"Life gives you lemons and you make lemonade - your response to all those cancer diagnoses is so positive, such a contribution!" "Your work demonstrates that illness is a great teacher." "Your illness has been a blessing in disguise."
Well-meaning, thoughtful people have said things like this to me since I started writing about the experience of being seriously ill and describing what I had to do to make my health care work for me. I generally hear in such comments polite appreciation of my efforts, which is nice because I know that people often struggle to know just what to say when confronted by others' hardships.
But beneath that appreciation I detect a common belief about the nature of suffering from illness in particular, that in its inaccuracy can inadvertently hurt sick people and those who love them.
The belief is that sickness ennobles us; that there is good to be found in the experience of illness; while diseases are bad, they teach life lessons that are good.
The damage comes from the expectation mine, my family's, my work colleagues, those of society at large -- that I will seek and find meaning in my illness; that I will, as a consequence of my illness, become a wiser, better person. If I do not find spiritual or philosophical benefit, I fall short: Either I haven't tried hard enough or I'm not smart enough to do so.

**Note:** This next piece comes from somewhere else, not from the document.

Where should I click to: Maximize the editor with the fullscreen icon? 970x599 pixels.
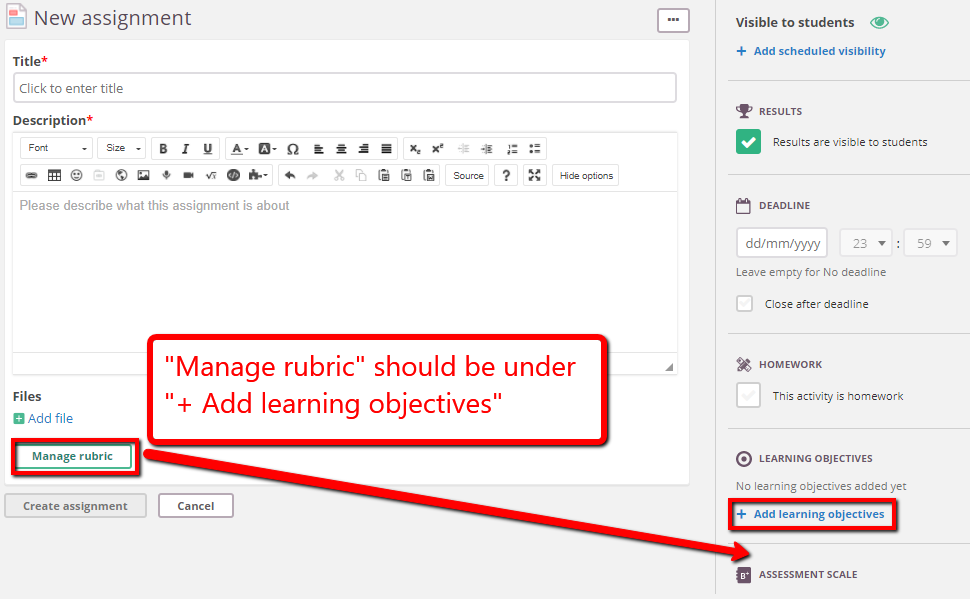point(534,175)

It is tough when I am sick to accept the fragility of my own body. The chores of illness are unpleasant, and together with the fatigue, pain and other symptoms, they absorb most of my energy. I am already doing the best I can to get better.' To add to these challenges the expectation that the experience of illness will re-order my priorities and make me wiser (or gentler or kinder or more generous) burdens me further. Not only has my body failed, I might now also fail as a person.
The inaccuracy is that illness is no different from any other life event: sometimes we learn from experience, sometimes not.' Of course we can learn from bad times, just as we do from good ones. A car accident can result in a piercing insight about what is truly valuable in life; the death of a parent can spark life-altering reflections about time and the future.
Sweet are the uses of adversity
Which like the toad, ugly and venomous,
Wears yet a jewel in his crown.
And this, our life, exempt from public haunts,
Finds tongues in trees, books in running brooks,
Sermons in stone, and good in every thing.
In Shakespeare's As You Like It, Duke Senior makes this comment about the very human urge to make sense of nature and our penchant to find benefit in adversity. Psychologists and anthropologists have long studied our tendency to construct explanations and find meaning in random events. Indeed, the growing fields of narrative medicine and expressive writing recognize the value to patients of writing and telling and physicians listening to our explanations of the ebbs and flows in our health.
But none of these approaches holds illness separate as an experience that uniquely confers benefit, as though meaning and wisdom are the bright side of the bad penny of illness, and that finding that bright side is the responsibility of the person who is sick.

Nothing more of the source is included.